Question

Prove that in a parallelogram, the bisector of any two consecutive angles intersect at the right angle.

Answer 1

Hint: Parallelogram is a simple quadrilateral with two pairs of parallel sides. The opposite sides of a parallelogram are equal in length, and also opposite angles of a parallelogram are equal. One of the properties of a parallelogram says that the sum of any two consecutive angles is 180; hence in this question, find the value of the two consecutive angles and then find their bisecting angles.
In this question, we need to prove that the bisector of any two consecutive angles intersect at the right angle for which we need to follow the above discussed property of the parallelogram.

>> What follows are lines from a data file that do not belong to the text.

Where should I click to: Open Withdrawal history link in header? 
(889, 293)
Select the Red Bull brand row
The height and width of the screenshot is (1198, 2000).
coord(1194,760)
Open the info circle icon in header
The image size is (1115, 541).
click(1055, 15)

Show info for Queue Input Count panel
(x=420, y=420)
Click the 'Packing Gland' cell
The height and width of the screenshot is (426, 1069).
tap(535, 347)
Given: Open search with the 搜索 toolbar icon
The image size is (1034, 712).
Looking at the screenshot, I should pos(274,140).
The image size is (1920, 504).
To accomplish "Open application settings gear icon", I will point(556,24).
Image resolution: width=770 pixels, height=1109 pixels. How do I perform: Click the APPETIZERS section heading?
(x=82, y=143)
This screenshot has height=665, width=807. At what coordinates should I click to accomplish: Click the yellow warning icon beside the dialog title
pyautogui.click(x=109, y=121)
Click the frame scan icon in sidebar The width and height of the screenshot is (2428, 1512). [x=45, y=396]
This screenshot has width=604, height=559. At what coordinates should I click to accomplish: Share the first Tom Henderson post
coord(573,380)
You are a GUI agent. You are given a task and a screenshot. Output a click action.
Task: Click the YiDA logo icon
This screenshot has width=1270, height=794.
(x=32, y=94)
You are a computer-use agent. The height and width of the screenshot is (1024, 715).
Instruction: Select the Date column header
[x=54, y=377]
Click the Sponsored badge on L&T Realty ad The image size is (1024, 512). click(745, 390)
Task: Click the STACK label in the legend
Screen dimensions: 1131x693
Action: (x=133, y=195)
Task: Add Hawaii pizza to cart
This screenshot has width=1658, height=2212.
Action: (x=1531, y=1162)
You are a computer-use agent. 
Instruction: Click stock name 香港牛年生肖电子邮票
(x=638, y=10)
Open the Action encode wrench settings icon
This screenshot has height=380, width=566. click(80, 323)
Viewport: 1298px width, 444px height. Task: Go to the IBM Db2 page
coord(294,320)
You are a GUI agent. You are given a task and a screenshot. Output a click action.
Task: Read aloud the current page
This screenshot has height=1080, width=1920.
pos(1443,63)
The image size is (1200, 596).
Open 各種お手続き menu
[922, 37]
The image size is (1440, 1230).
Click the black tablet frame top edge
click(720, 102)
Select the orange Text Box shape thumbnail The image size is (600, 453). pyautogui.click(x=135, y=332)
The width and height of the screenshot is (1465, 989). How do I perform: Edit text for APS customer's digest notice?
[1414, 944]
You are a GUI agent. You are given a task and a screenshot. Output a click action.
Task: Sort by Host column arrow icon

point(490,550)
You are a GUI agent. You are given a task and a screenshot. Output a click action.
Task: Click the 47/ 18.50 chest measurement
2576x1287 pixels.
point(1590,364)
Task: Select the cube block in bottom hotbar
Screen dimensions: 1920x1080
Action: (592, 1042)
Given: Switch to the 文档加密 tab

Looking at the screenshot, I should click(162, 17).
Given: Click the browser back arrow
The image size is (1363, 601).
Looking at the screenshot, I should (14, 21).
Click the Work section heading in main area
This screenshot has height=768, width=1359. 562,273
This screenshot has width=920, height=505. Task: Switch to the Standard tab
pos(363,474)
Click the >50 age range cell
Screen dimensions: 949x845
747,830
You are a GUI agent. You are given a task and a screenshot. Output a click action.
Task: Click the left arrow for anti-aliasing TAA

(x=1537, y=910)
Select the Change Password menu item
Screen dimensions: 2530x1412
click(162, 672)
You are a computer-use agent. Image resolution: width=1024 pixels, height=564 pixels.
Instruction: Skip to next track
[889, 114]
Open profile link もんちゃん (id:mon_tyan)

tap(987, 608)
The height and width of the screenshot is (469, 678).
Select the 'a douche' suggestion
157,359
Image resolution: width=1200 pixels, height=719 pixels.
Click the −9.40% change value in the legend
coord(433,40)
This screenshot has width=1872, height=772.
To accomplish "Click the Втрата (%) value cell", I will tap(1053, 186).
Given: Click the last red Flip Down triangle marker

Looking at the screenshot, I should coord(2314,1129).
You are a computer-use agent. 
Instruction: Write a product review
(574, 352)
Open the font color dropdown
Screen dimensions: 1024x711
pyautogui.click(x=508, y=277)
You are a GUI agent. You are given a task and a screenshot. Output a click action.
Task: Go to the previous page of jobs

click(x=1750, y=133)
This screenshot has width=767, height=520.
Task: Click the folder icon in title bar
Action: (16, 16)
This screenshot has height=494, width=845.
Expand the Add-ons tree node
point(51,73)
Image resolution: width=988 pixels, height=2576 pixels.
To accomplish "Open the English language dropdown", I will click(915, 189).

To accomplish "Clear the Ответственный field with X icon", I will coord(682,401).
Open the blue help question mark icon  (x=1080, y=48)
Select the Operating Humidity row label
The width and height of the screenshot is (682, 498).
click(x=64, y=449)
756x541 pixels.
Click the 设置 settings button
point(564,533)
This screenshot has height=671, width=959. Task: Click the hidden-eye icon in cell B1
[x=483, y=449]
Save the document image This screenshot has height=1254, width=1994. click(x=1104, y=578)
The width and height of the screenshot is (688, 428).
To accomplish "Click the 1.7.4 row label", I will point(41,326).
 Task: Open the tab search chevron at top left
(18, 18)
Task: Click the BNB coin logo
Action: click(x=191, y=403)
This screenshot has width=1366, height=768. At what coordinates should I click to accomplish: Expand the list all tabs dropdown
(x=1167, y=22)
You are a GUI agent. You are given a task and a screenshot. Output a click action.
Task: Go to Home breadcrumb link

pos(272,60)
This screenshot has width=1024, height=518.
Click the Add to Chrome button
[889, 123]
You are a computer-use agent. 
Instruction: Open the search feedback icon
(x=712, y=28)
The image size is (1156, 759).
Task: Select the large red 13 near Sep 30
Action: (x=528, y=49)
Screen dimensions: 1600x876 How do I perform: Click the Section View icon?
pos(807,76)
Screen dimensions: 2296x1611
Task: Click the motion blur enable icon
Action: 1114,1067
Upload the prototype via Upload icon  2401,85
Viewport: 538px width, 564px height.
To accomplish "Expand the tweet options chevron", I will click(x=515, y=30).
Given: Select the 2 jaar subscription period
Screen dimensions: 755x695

Complete step by step answer:
 In the given figure
Side AD is parallel to BC, and AB is parallel to DC where the side BC is transversal, hence
$$\begin{gathered} AD\parallel BC \\ AB\parallel DC \end{gathered}$$

Since one of the properties of parallelogram say the sum of the consecutive angle of a parallelogram is a supplementary angle hence, we can write,
$$\mathrm{\angle }ABC+\mathrm{\angle }DCB={180}^{\circ }$$
Now draw a line OB bisecting $$\mathrm{\angle }B$$and a line OC bisecting $$\mathrm{\angle }C$$joining at O since line OB and OC bisects the angle; hence we can say
$$\mathrm{\angle }OBC={\displaystyle \frac{\mathrm{\angle }ABC}{2}}$$
$$\mathrm{\angle }OCB={\displaystyle \frac{\mathrm{\angle }DCB}{2}}$$
Hence in the $$△OBC$$
$$\begin{gathered} \mathrm{\angle }OBC+\mathrm{\angle }OCB+\mathrm{\angle }BOC=180 \\ x+y+\mathrm{\angle }BOC=180 \end{gathered}$$
This can be written as
$${\displaystyle \frac{\mathrm{\angle }ABC}{2}}+{\displaystyle \frac{\mathrm{\angle }DCB}{2}}+\mathrm{\angle }BOC=180$$
Hence by solving
$${\displaystyle \frac{1}{2}}\left(\mathrm{\angle }ABC+\mathrm{\angle }DCB\right)+\mathrm{\angle }BOC=180$$
Since$$\mathrm{\angle }ABC+\mathrm{\angle }DCB={180}^{\circ }$$hence we can write

$$\begin{gathered} {\displaystyle \frac{1}{2}}\left(\mathrm{\angle }ABC+\mathrm{\angle }DCB\right)+\mathrm{\angle }BOC=180 \\ {\displaystyle \frac{1}{2}}\times 180+\mathrm{\angle }BOC=180 \\ 90+\mathrm{\angle }BOC=180 \\ \mathrm{\angle }BOC={90}^{\circ } \end{gathered}$$
So the value of$$\mathrm{\angle }BOC={90}^{\circ }$$,
Therefore we can say the bisector of any two consecutive angles intersect at the right angle.
Hence proved.

Note: A property of that parallelogram says that if a parallelogram has all sides equal, then their diagonal bisector intersects perpendicularly. An angle bisector is a ray that splits an angle into two consecutive congruent, smaller angles.